(Records from a data collection)
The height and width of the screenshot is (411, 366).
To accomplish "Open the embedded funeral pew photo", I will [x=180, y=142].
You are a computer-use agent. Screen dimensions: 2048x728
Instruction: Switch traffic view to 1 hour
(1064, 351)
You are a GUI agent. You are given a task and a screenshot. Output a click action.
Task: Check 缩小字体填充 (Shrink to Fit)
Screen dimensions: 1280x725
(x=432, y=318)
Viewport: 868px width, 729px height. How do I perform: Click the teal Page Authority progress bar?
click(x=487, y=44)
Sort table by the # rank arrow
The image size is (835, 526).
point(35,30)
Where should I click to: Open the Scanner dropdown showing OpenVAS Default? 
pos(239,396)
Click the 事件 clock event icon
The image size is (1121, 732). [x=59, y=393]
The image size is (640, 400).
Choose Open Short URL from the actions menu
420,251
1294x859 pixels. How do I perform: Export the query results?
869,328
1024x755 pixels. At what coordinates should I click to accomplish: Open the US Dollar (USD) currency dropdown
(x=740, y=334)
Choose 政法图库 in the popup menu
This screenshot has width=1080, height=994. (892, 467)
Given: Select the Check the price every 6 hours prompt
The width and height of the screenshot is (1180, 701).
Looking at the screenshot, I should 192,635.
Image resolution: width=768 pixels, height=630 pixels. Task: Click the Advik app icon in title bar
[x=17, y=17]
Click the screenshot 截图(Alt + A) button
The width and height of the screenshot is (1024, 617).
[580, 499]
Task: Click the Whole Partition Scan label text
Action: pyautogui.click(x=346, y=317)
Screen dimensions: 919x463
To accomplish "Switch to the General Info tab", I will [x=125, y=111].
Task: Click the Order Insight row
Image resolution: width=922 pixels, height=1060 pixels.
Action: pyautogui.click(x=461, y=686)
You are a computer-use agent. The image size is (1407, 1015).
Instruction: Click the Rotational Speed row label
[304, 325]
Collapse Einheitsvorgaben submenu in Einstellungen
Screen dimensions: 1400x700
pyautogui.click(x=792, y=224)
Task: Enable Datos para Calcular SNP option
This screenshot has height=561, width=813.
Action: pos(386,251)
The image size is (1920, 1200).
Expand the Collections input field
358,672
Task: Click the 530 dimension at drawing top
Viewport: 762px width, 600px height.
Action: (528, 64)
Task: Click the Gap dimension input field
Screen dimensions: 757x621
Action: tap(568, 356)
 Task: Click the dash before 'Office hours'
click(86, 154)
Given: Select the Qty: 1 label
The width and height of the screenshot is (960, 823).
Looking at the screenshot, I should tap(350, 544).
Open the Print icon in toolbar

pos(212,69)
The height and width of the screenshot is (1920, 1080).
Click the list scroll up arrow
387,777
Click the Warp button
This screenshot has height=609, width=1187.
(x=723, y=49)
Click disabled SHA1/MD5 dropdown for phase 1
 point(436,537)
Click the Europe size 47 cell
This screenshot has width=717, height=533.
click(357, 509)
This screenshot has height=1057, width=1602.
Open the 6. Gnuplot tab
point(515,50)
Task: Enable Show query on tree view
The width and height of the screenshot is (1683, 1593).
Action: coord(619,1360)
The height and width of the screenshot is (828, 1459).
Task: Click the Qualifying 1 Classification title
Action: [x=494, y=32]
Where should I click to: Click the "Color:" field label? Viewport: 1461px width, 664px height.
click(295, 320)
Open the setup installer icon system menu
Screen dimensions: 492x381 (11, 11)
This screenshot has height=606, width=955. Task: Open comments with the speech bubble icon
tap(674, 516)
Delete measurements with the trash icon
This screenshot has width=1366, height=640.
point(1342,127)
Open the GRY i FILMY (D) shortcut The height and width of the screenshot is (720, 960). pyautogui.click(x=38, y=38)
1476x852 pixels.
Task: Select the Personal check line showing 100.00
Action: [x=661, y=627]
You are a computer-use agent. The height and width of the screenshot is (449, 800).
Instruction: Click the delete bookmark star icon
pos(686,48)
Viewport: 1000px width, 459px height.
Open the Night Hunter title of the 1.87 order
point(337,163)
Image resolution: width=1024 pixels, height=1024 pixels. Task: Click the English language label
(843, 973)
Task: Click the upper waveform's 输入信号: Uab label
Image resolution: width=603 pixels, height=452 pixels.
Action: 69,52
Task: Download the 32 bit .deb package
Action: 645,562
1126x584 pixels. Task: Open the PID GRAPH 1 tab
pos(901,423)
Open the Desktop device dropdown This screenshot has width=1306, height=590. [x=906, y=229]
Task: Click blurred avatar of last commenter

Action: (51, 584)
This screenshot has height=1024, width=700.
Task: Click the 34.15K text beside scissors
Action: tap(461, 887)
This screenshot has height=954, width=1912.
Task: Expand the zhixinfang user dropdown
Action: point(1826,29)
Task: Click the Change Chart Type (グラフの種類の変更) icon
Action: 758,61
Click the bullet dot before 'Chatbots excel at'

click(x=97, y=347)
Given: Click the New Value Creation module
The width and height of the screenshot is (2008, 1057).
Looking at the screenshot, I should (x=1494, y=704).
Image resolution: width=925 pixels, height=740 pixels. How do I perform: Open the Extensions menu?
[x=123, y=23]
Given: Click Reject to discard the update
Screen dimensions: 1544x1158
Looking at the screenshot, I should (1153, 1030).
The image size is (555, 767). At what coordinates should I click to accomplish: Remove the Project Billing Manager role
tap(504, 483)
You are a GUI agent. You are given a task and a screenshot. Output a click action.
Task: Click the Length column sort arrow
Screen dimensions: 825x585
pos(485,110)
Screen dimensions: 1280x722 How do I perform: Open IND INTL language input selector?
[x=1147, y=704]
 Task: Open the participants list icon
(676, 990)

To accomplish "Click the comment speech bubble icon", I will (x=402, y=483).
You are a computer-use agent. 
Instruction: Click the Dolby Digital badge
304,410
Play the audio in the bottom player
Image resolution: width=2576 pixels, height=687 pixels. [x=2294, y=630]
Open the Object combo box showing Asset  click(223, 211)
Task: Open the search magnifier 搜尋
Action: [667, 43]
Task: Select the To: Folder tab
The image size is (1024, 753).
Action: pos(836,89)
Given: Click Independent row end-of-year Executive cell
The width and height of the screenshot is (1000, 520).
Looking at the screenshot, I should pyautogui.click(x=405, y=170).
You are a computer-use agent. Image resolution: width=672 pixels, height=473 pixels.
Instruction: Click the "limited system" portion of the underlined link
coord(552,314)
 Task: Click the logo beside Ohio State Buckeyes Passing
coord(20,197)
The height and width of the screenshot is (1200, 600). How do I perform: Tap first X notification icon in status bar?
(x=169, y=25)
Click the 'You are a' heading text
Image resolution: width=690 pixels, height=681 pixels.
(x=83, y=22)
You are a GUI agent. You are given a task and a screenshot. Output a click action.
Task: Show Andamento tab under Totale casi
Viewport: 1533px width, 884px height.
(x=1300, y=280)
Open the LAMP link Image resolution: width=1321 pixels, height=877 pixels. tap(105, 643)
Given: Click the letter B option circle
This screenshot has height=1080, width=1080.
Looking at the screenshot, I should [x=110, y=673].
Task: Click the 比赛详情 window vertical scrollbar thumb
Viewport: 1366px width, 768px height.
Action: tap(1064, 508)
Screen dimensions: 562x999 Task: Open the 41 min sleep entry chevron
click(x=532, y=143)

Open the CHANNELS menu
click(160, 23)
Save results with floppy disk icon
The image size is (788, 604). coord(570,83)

• _WORK ORDER_:
Every entry is to be returned exactly, with nothing dropped.

• _ANSWER FOR THE TASK_:
The height and width of the screenshot is (411, 366).
To accomplish "Open the embedded funeral pew photo", I will [x=180, y=142].
You are a computer-use agent. Screen dimensions: 2048x728
Instruction: Switch traffic view to 1 hour
(1064, 351)
You are a GUI agent. You are given a task and a screenshot. Output a click action.
Task: Check 缩小字体填充 (Shrink to Fit)
Screen dimensions: 1280x725
(x=432, y=318)
Viewport: 868px width, 729px height. How do I perform: Click the teal Page Authority progress bar?
click(x=487, y=44)
Sort table by the # rank arrow
The image size is (835, 526).
point(35,30)
Where should I click to: Open the Scanner dropdown showing OpenVAS Default? 
pos(239,396)
Click the 事件 clock event icon
The image size is (1121, 732). [x=59, y=393]
The image size is (640, 400).
Choose Open Short URL from the actions menu
420,251
1294x859 pixels. How do I perform: Export the query results?
869,328
1024x755 pixels. At what coordinates should I click to accomplish: Open the US Dollar (USD) currency dropdown
(x=740, y=334)
Choose 政法图库 in the popup menu
This screenshot has width=1080, height=994. (892, 467)
Given: Select the Check the price every 6 hours prompt
The width and height of the screenshot is (1180, 701).
Looking at the screenshot, I should 192,635.
Image resolution: width=768 pixels, height=630 pixels. Task: Click the Advik app icon in title bar
[x=17, y=17]
Click the screenshot 截图(Alt + A) button
The width and height of the screenshot is (1024, 617).
[580, 499]
Task: Click the Whole Partition Scan label text
Action: pyautogui.click(x=346, y=317)
Screen dimensions: 919x463
To accomplish "Switch to the General Info tab", I will [x=125, y=111].
Task: Click the Order Insight row
Image resolution: width=922 pixels, height=1060 pixels.
Action: pyautogui.click(x=461, y=686)
You are a computer-use agent. The image size is (1407, 1015).
Instruction: Click the Rotational Speed row label
[304, 325]
Collapse Einheitsvorgaben submenu in Einstellungen
Screen dimensions: 1400x700
pyautogui.click(x=792, y=224)
Task: Enable Datos para Calcular SNP option
This screenshot has height=561, width=813.
Action: pos(386,251)
The image size is (1920, 1200).
Expand the Collections input field
358,672
Task: Click the 530 dimension at drawing top
Viewport: 762px width, 600px height.
Action: (528, 64)
Task: Click the Gap dimension input field
Screen dimensions: 757x621
Action: tap(568, 356)
 Task: Click the dash before 'Office hours'
click(86, 154)
Given: Select the Qty: 1 label
The width and height of the screenshot is (960, 823).
Looking at the screenshot, I should tap(350, 544).
Open the Print icon in toolbar

pos(212,69)
The height and width of the screenshot is (1920, 1080).
Click the list scroll up arrow
387,777
Click the Warp button
This screenshot has height=609, width=1187.
(x=723, y=49)
Click disabled SHA1/MD5 dropdown for phase 1
 point(436,537)
Click the Europe size 47 cell
This screenshot has width=717, height=533.
click(357, 509)
This screenshot has height=1057, width=1602.
Open the 6. Gnuplot tab
point(515,50)
Task: Enable Show query on tree view
The width and height of the screenshot is (1683, 1593).
Action: coord(619,1360)
The height and width of the screenshot is (828, 1459).
Task: Click the Qualifying 1 Classification title
Action: [x=494, y=32]
Where should I click to: Click the "Color:" field label? Viewport: 1461px width, 664px height.
click(295, 320)
Open the setup installer icon system menu
Screen dimensions: 492x381 (11, 11)
This screenshot has height=606, width=955. Task: Open comments with the speech bubble icon
tap(674, 516)
Delete measurements with the trash icon
This screenshot has width=1366, height=640.
point(1342,127)
Open the GRY i FILMY (D) shortcut The height and width of the screenshot is (720, 960). pyautogui.click(x=38, y=38)
1476x852 pixels.
Task: Select the Personal check line showing 100.00
Action: [x=661, y=627]
You are a computer-use agent. The height and width of the screenshot is (449, 800).
Instruction: Click the delete bookmark star icon
pos(686,48)
Viewport: 1000px width, 459px height.
Open the Night Hunter title of the 1.87 order
point(337,163)
Image resolution: width=1024 pixels, height=1024 pixels. Task: Click the English language label
(843, 973)
Task: Click the upper waveform's 输入信号: Uab label
Image resolution: width=603 pixels, height=452 pixels.
Action: 69,52
Task: Download the 32 bit .deb package
Action: 645,562
1126x584 pixels. Task: Open the PID GRAPH 1 tab
pos(901,423)
Open the Desktop device dropdown This screenshot has width=1306, height=590. [x=906, y=229]
Task: Click blurred avatar of last commenter

Action: (51, 584)
This screenshot has height=1024, width=700.
Task: Click the 34.15K text beside scissors
Action: tap(461, 887)
This screenshot has height=954, width=1912.
Task: Expand the zhixinfang user dropdown
Action: point(1826,29)
Task: Click the Change Chart Type (グラフの種類の変更) icon
Action: 758,61
Click the bullet dot before 'Chatbots excel at'

click(x=97, y=347)
Given: Click the New Value Creation module
The width and height of the screenshot is (2008, 1057).
Looking at the screenshot, I should (x=1494, y=704).
Image resolution: width=925 pixels, height=740 pixels. How do I perform: Open the Extensions menu?
[x=123, y=23]
Given: Click Reject to discard the update
Screen dimensions: 1544x1158
Looking at the screenshot, I should (1153, 1030).
The image size is (555, 767). At what coordinates should I click to accomplish: Remove the Project Billing Manager role
tap(504, 483)
You are a GUI agent. You are given a task and a screenshot. Output a click action.
Task: Click the Length column sort arrow
Screen dimensions: 825x585
pos(485,110)
Screen dimensions: 1280x722 How do I perform: Open IND INTL language input selector?
[x=1147, y=704]
 Task: Open the participants list icon
(676, 990)

To accomplish "Click the comment speech bubble icon", I will (x=402, y=483).
You are a computer-use agent. 
Instruction: Click the Dolby Digital badge
304,410
Play the audio in the bottom player
Image resolution: width=2576 pixels, height=687 pixels. [x=2294, y=630]
Open the Object combo box showing Asset  click(223, 211)
Task: Open the search magnifier 搜尋
Action: [667, 43]
Task: Select the To: Folder tab
The image size is (1024, 753).
Action: pos(836,89)
Given: Click Independent row end-of-year Executive cell
The width and height of the screenshot is (1000, 520).
Looking at the screenshot, I should pyautogui.click(x=405, y=170).
You are a computer-use agent. Image resolution: width=672 pixels, height=473 pixels.
Instruction: Click the "limited system" portion of the underlined link
coord(552,314)
 Task: Click the logo beside Ohio State Buckeyes Passing
coord(20,197)
The height and width of the screenshot is (1200, 600). How do I perform: Tap first X notification icon in status bar?
(x=169, y=25)
Click the 'You are a' heading text
Image resolution: width=690 pixels, height=681 pixels.
(x=83, y=22)
You are a GUI agent. You are given a task and a screenshot. Output a click action.
Task: Show Andamento tab under Totale casi
Viewport: 1533px width, 884px height.
(x=1300, y=280)
Open the LAMP link Image resolution: width=1321 pixels, height=877 pixels. tap(105, 643)
Given: Click the letter B option circle
This screenshot has height=1080, width=1080.
Looking at the screenshot, I should [x=110, y=673].
Task: Click the 比赛详情 window vertical scrollbar thumb
Viewport: 1366px width, 768px height.
Action: tap(1064, 508)
Screen dimensions: 562x999 Task: Open the 41 min sleep entry chevron
click(x=532, y=143)

Open the CHANNELS menu
click(160, 23)
Save results with floppy disk icon
The image size is (788, 604). coord(570,83)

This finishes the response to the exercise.